[TASKS TO PERFORM]
1. Answer these questions using the excerpt on child regulation:
(a) Who is said to talk about escalation in a video on the Facebook page for The Glovinsky Center for the Child and Family?
(b) When a child is "falling apart," Jackie would ask whether it is which two kinds of issue?
(c) According to Amy, what is most effective in the long term?
2. Echo everything in the excerpt on child regulation from "We need to use" down to "our own regulation.", word for word.

Whether you think that the child is choosing to have a ‘behaviour’ or not, if they are dysregulated, expecting them to meet your expectations is probably setting them up for failure, Amy shares, so it’s always worth backing up to regulation. When you have a child who’s screaming at you, our buttons are pushed and we can tend to threaten a punishment as parents, I share. As Dr. Ira Glovinsky talks about in his video on the Facebook page for The Glovinsky Center for the Child and Family, it escalates. Dr. Gordon Neufeld talks about this, too. If you’re continually throwing consequences at the child and using the things they love against them, it damages the Relationship.

Regulation or Communication?

While we focus on regulation, we can’t forget our own regulation, too. When a child is being non-intentionally ‘noncompliant’, Jackie says she thinks about how we observe a child who is ‘falling apart’. She would question if it’s a regulation issue, or a communication issue. That child might be saying that they can’t do what you’re asking of them the way you’re asking them to, and turning up the volume to get you to listen to what they’re communicating! We can’t immediately jump to the conclusion that the child is dysregulated, Jackie insists.

We need to use ourselves as the conduit to understand and use the tools we have to help the child come back to regulation, if it is dysregulation, Jackie says. We need to examine what just happened. What did I do? What was my expectation? Was it reasonable? Then go to the child and say, “Something’s wrong. I’m going to help.” This throws us into the wonderful tool of co-regulation, Jackie continues. Let’s not look at it as noncompliance, but as, “Uh-oh. Something’s gone array. Let me see if I can help you either communicate or come into a better space of regulation or a more agreeable space of regulation” all while watching our own regulation.

Being Proactive

Jackie says that we need to examine where this behaviour started. A person doesn’t turn regulation on and off based on some external stimulus. Maybe the child doesn’t like what the teacher just asked and is communicating that they don’t like it in a way that is big and loud because the teacher doesn’t listen until they fall apart. Amy adds that it might not even be a conscious thing. It might just be a learned pattern they are repeating. What is most effective in the long term, she shares, is to be proactive.

[DATA]
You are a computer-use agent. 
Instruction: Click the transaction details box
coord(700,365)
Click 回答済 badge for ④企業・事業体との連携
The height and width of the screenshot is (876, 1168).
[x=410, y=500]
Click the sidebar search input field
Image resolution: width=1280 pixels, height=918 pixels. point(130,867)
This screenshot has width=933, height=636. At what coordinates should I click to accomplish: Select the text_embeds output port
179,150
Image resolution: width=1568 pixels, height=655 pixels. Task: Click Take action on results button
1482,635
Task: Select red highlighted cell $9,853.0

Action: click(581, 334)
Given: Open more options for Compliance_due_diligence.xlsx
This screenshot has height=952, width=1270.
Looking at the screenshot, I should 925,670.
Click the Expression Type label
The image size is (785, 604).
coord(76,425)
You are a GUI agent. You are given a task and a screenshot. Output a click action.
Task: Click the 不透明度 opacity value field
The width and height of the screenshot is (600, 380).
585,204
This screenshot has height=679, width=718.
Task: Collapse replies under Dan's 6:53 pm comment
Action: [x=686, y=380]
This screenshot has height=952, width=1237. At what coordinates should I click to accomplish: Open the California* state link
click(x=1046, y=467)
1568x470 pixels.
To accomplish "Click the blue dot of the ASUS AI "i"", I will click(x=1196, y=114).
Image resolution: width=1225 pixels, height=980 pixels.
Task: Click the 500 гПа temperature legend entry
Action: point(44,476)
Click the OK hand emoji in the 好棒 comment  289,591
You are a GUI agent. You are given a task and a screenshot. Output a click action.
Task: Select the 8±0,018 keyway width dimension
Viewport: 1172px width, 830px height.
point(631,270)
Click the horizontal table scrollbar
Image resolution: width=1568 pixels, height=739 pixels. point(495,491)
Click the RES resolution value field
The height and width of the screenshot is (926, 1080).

[YOUR RESPONSES]
1.
(a) Dr. Ira Glovinsky
(b) A regulation issue or a communication issue
(c) To be proactive

2.
We need to use ourselves as the conduit to understand and use the tools we have to help the child come back to regulation, if it is dysregulation, Jackie says. We need to examine what just happened. What did I do? What was my expectation? Was it reasonable? Then go to the child and say, “Something’s wrong. I’m going to help.” This throws us into the wonderful tool of co-regulation, Jackie continues. Let’s not look at it as noncompliance, but as, “Uh-oh. Something’s gone array. Let me see if I can help you either communicate or come into a better space of regulation or a more agreeable space of regulation” all while watching our own regulation.